**PROBLEM DESCRIPTION:** Beginning with the line that includes "Task: Click the 广告系列设置 section heading" and ending with the last line, print the records exactly, leaving every picture out.
======== EXERCISE INPUTS ========
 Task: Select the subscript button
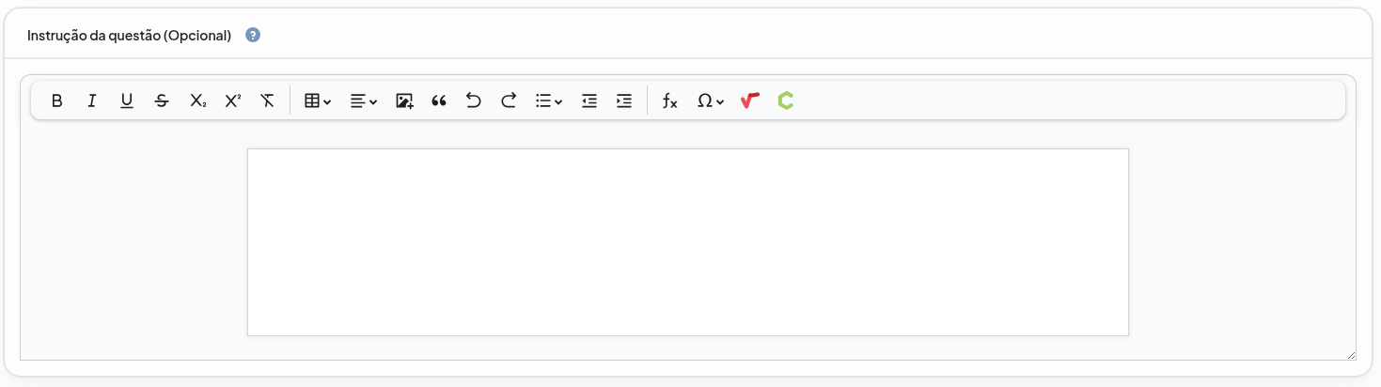[197, 101]
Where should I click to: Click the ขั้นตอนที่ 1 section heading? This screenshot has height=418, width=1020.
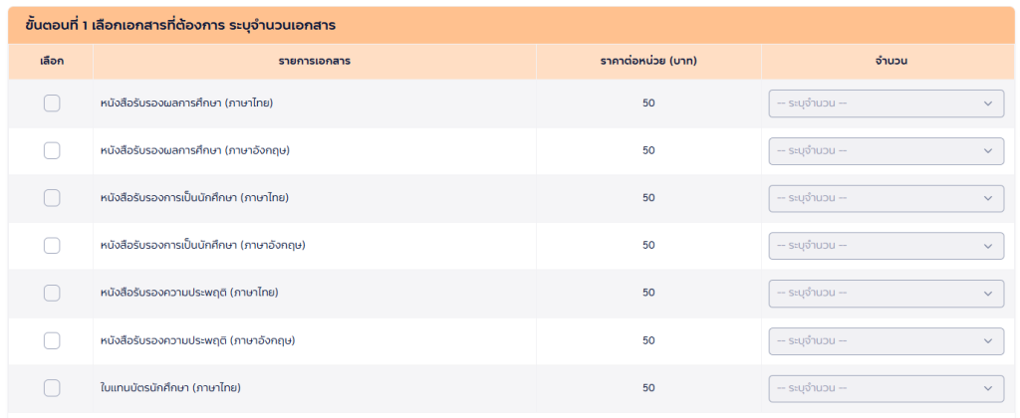(193, 24)
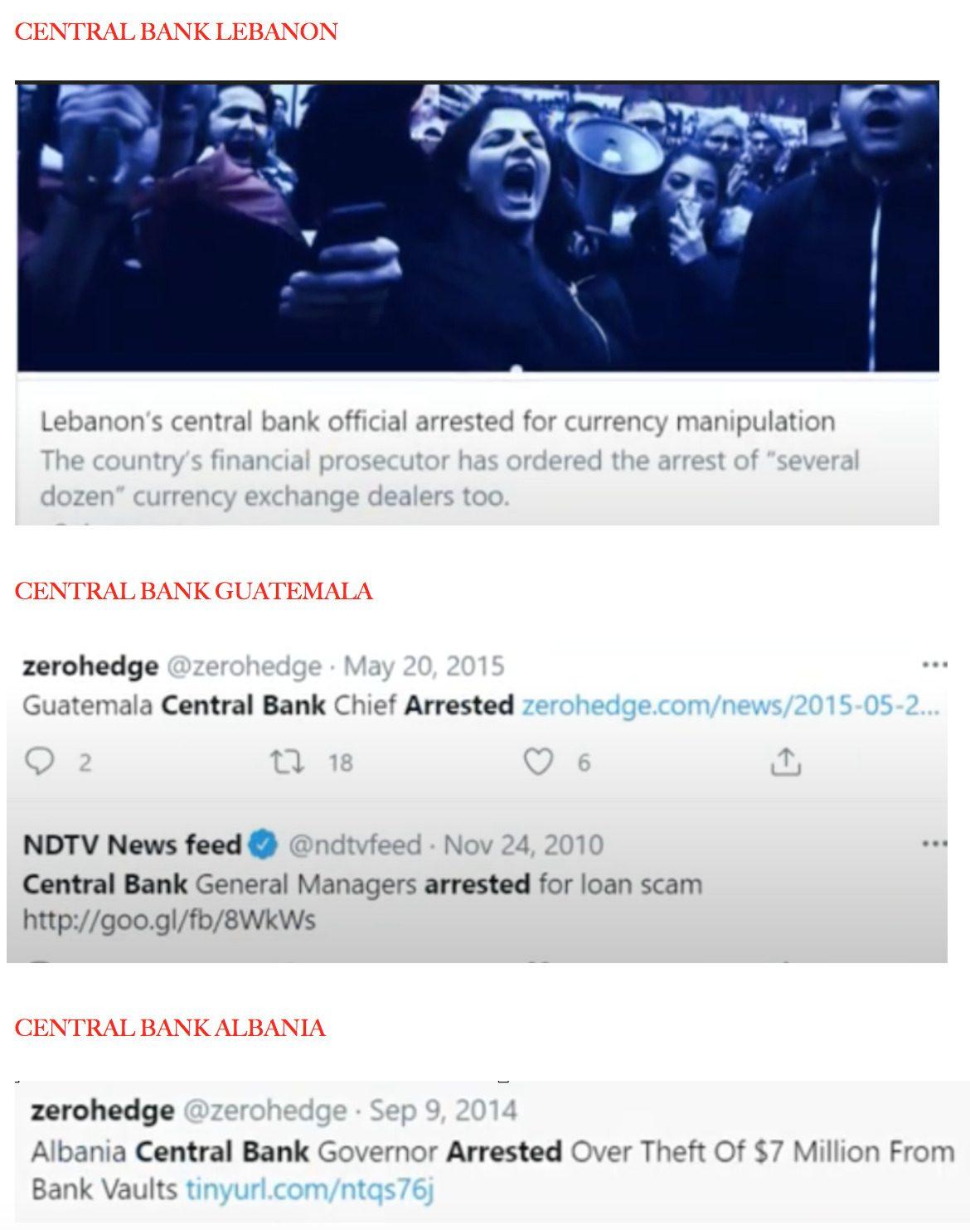
Task: Click the CENTRAL BANK LEBANON heading
Action: click(177, 31)
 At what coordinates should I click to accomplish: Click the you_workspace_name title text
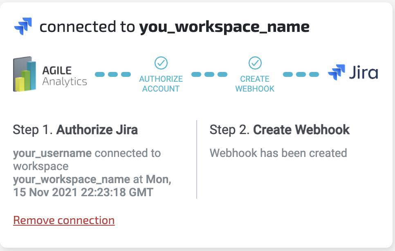[224, 27]
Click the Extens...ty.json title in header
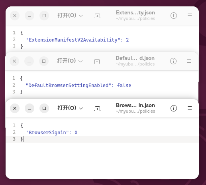The image size is (206, 185). [x=135, y=13]
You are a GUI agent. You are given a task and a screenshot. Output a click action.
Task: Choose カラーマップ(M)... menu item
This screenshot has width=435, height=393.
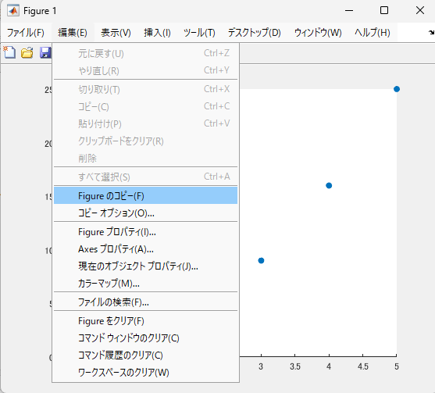coord(145,283)
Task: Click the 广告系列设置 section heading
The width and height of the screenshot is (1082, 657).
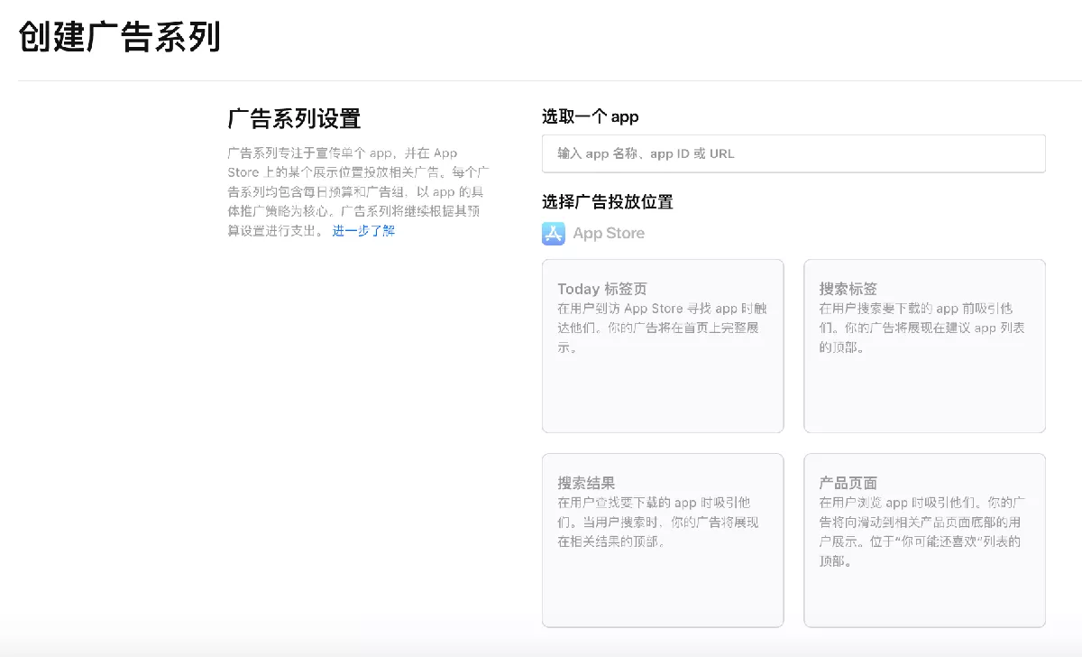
========
**TASK RESULT:**
Task: Click the 广告系列设置 section heading
The width and height of the screenshot is (1082, 657).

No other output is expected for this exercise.